Diana Kennedy: Nothing Fancy

Director: Elizabeth Carroll

Cast: Diana Kennedy, José Andrés, Gabriela Camara, Alice Waters     

Run time: 72 minutes

Synopsis: ‘Diana Kennedy: Nothing Fancy’ is a feature-length documentary offering a candid look into the world of 97-year-old British chef and cookbook author Diana Kennedy, widely regarded as the world’s authority on Mexican cuisine.

Diana is a force of nature, living entirely in harmony with it. She designed and built her ecologically sustainable property outside Zitácuaro, Michoacán in 1974, where she continues to cook, recycle rainwater, use solar power, and grow her own vegetables, coffee, and corn. 

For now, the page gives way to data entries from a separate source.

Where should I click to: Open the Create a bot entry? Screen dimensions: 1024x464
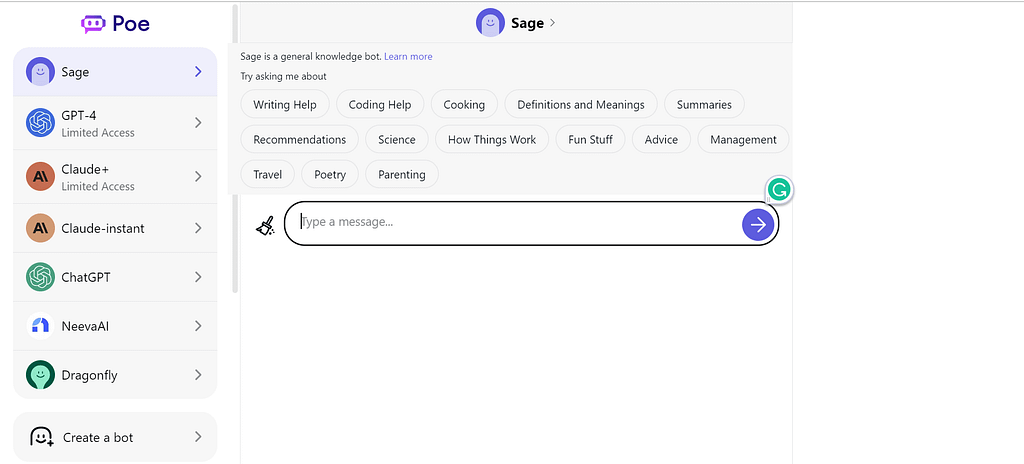click(x=115, y=437)
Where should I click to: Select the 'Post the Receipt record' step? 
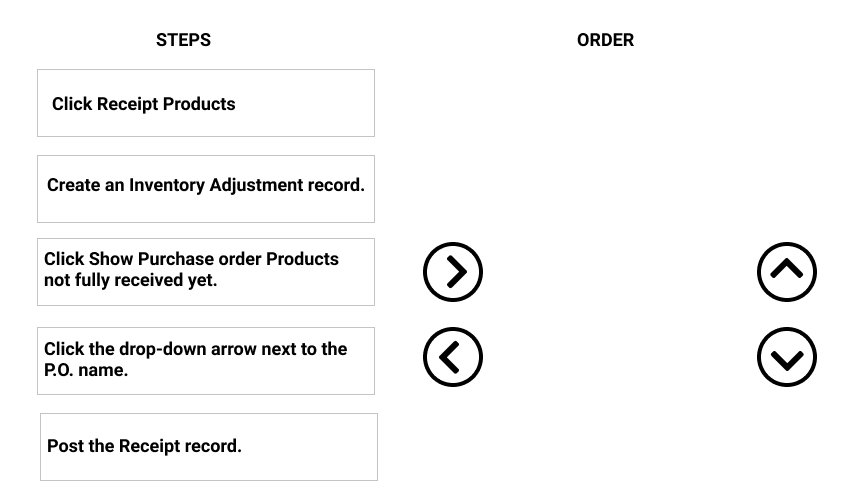[x=209, y=447]
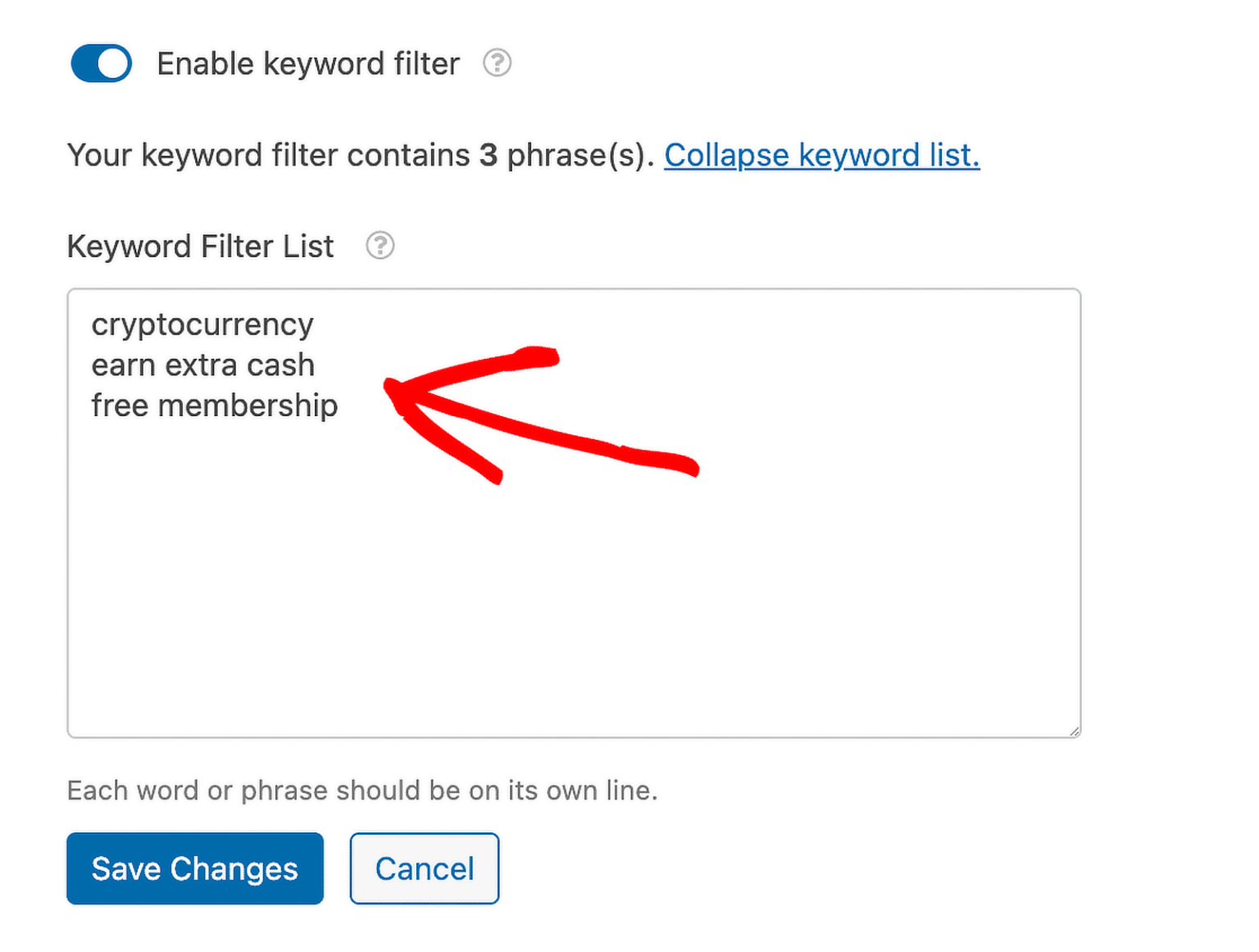The width and height of the screenshot is (1259, 952).
Task: Click the help badge right of Enable keyword filter text
Action: [498, 63]
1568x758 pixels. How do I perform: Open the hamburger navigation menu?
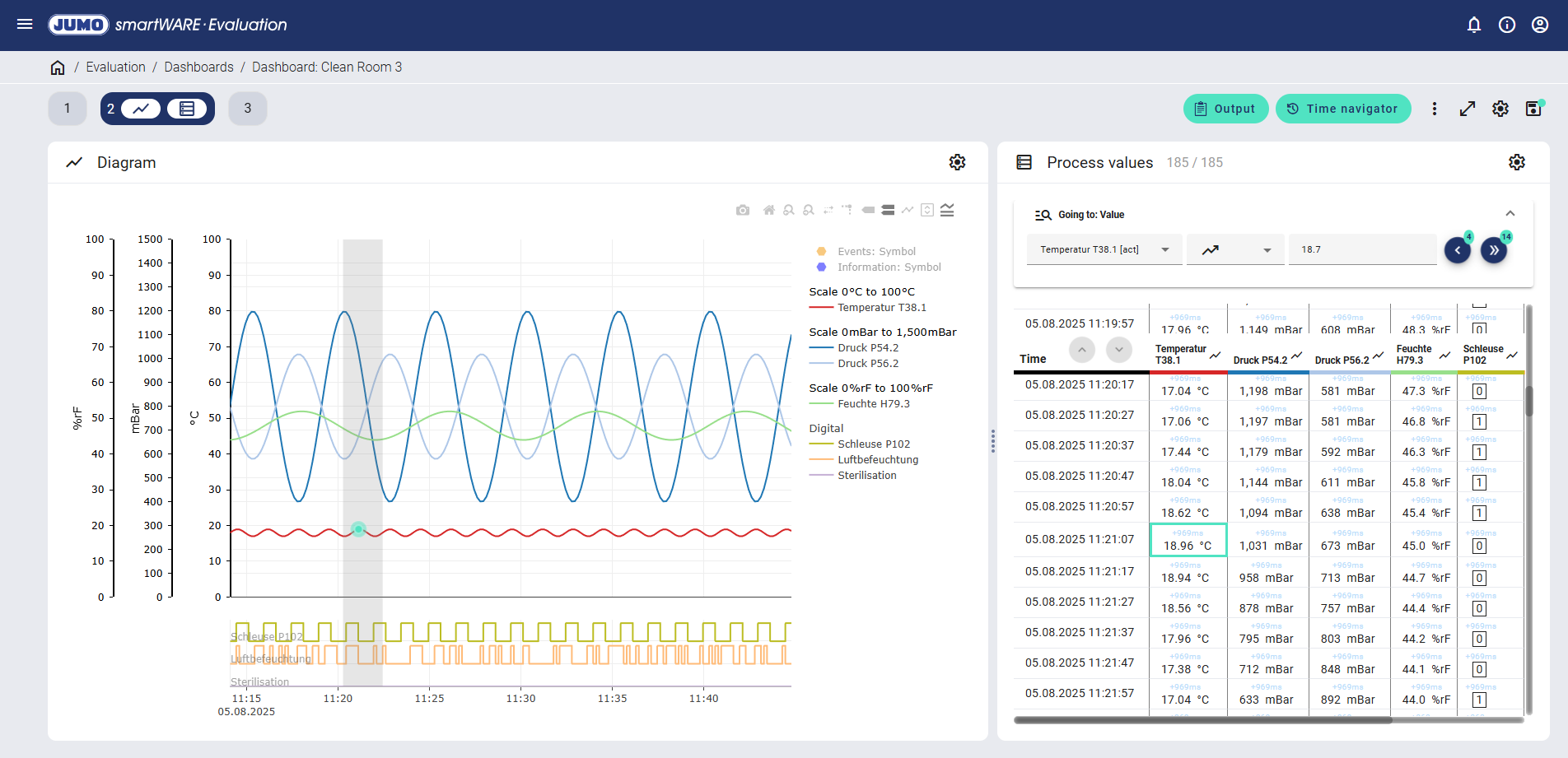(25, 25)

URL: https://youtu.be/yhDRU-Zb2Zw

Director Elizabeth Carroll’s fascinating documentary was the winner of the 2019 SXSW Special Jury Award for ‘Excellence in Storytelling’. Diana Kennedy: Nothing Fancy provides an intimate look into the world of ‘Mexicanophileand nonagenarian Diana Kennedy – a veritable gastronomical anthropologist who has dedicated over six decades of her life to the cause of Mexican cuisine. This has involved her in traversing the country collecting, preserving, and sharing a wealth of distinct regional dishes and preparatory traditions across nine acclaimed cookbooks.

Diana Kennedy: Nothing Fancy is a thoroughly watchable docu-portrait of Kennedy as she shows us her life in Michoacán in western Mexico, actively engaged with her community, lecturing and giving media interviews and masterclasses in Mexican cooking. Diana enjoys long walks and driving around the country in her battered old van, visiting markets and engaging warmly with the local stallholders, though never hesitating to let them know if their produce is not up to scratch.

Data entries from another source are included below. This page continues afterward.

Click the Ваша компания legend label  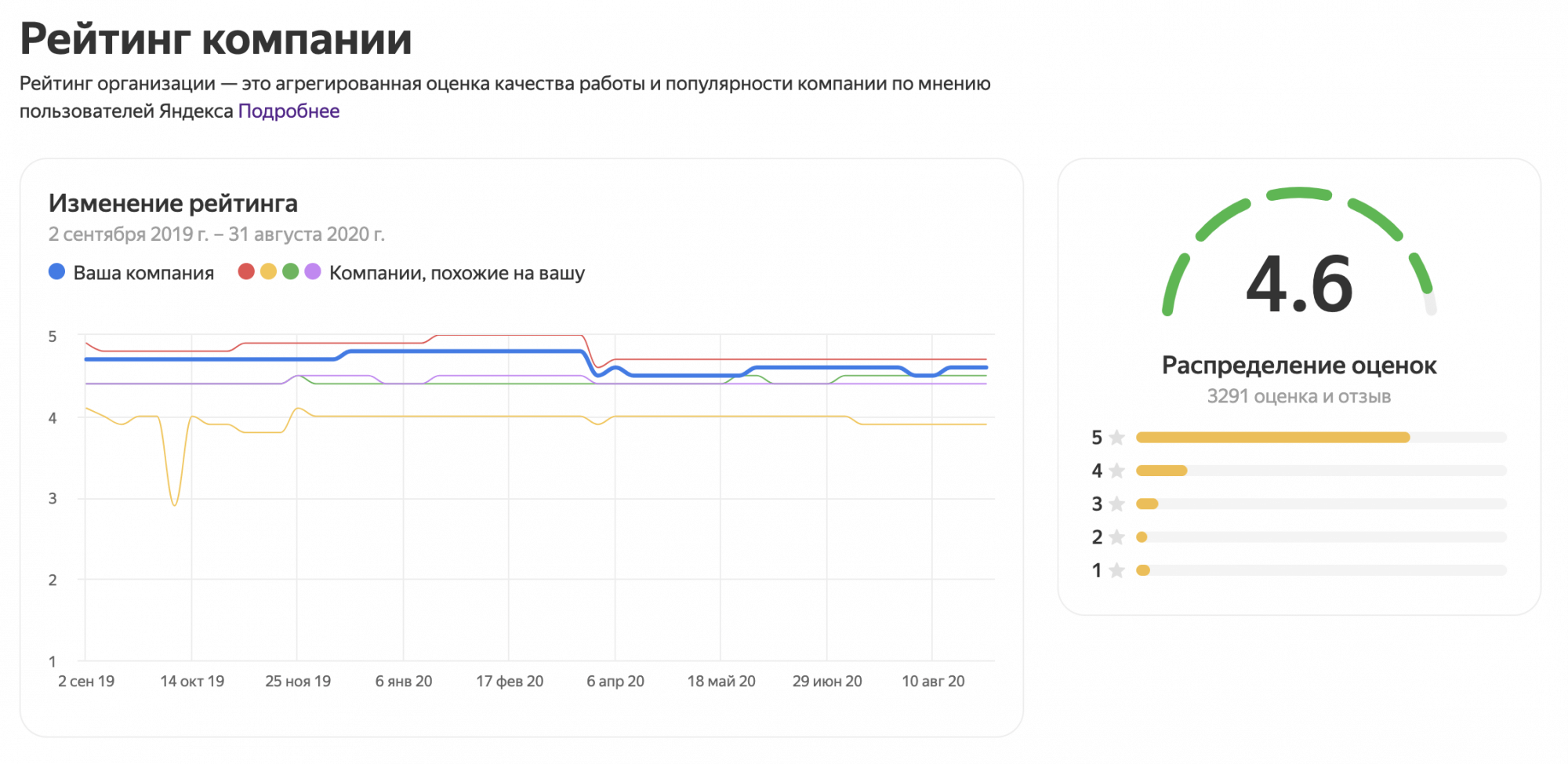tap(143, 273)
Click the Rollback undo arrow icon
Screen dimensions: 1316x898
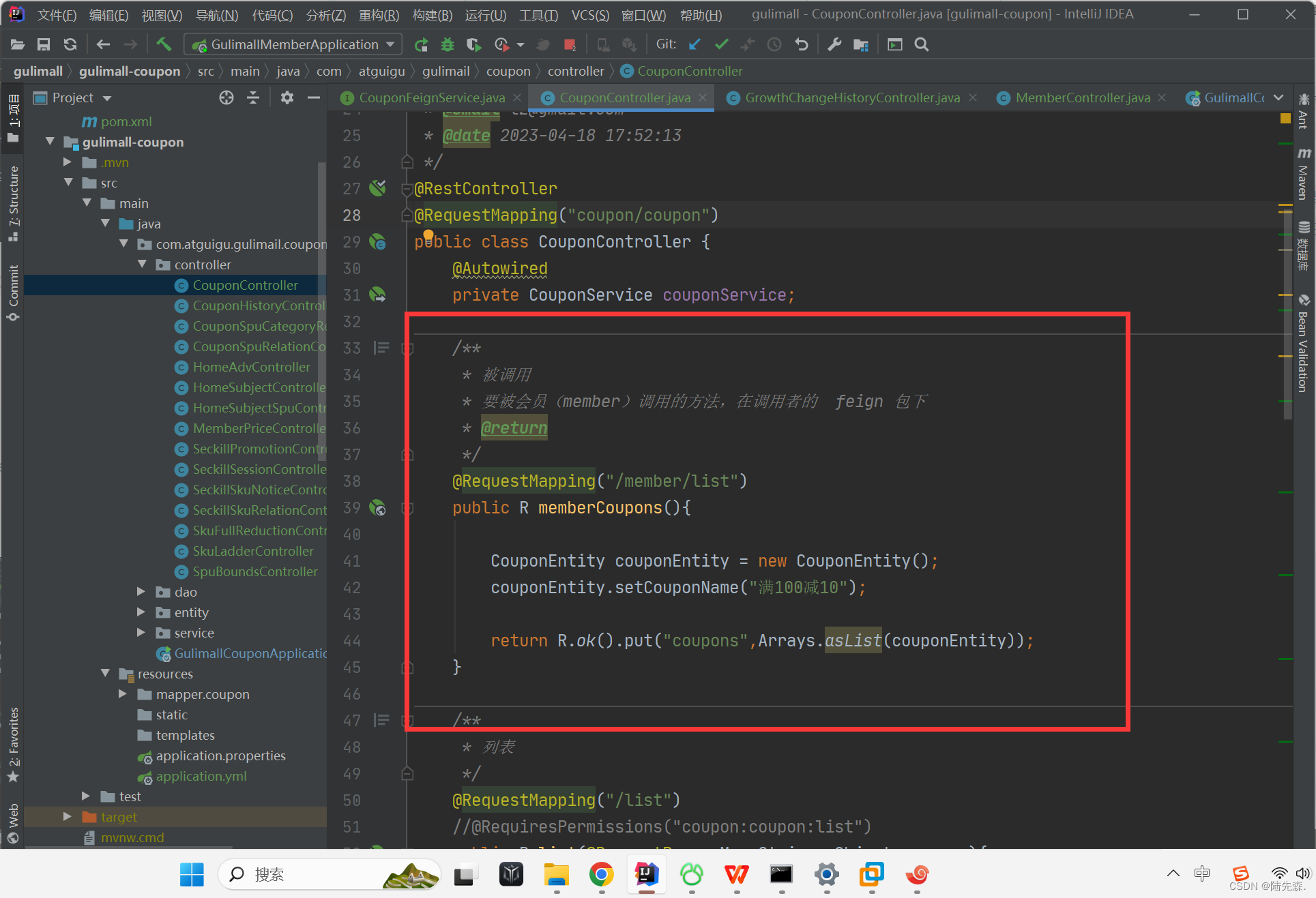(x=802, y=44)
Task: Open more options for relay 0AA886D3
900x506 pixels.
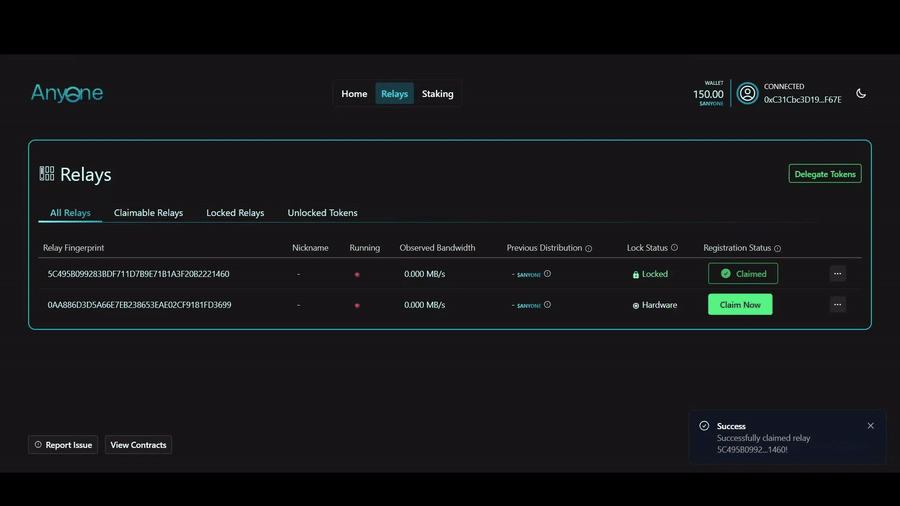Action: click(x=838, y=305)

Elizabeth Carroll’s revealing documentary on the remarkable life of this culinary trailblazer and eco-activist tells us also about Kennedy’s eventful, romantic early life. Born Diana Southwood in Essex, and after war service in the Women’s Timber Corps, she became a world traveller. In New York she met and fell in love with the New York Times’ Mexico correspondent, Paul Kennedy, and it was while living with him in Mexico City that she developed her love of Mexican food. After his death, and crucially with the encouragement of the paper’s food correspondent, Craig Claiborne, she began to publish the wondrous recipes she had uncovered on her travels throughout the country, thus introducing the world to Mexican cooking.

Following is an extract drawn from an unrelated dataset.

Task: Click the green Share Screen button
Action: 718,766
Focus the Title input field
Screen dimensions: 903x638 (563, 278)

She is now a passionate campaigner for authentic Mexican food – which means doing it the way she says, with little prospect of contradiction, we gather. In one amusing scene in the film, even some timid souls who ask innocuous questions in her culinary class are subjected to the sharp side of her tongue.

A passionate environmentalist, scrupulous about sustainability and recycling, she has this to say about modern life: “It seems the more we are connected electronically the less we are unified.”  A perfect sentiment from a film for our times.

Diana Kennedy: Nothing Fancy is available on digital platforms now.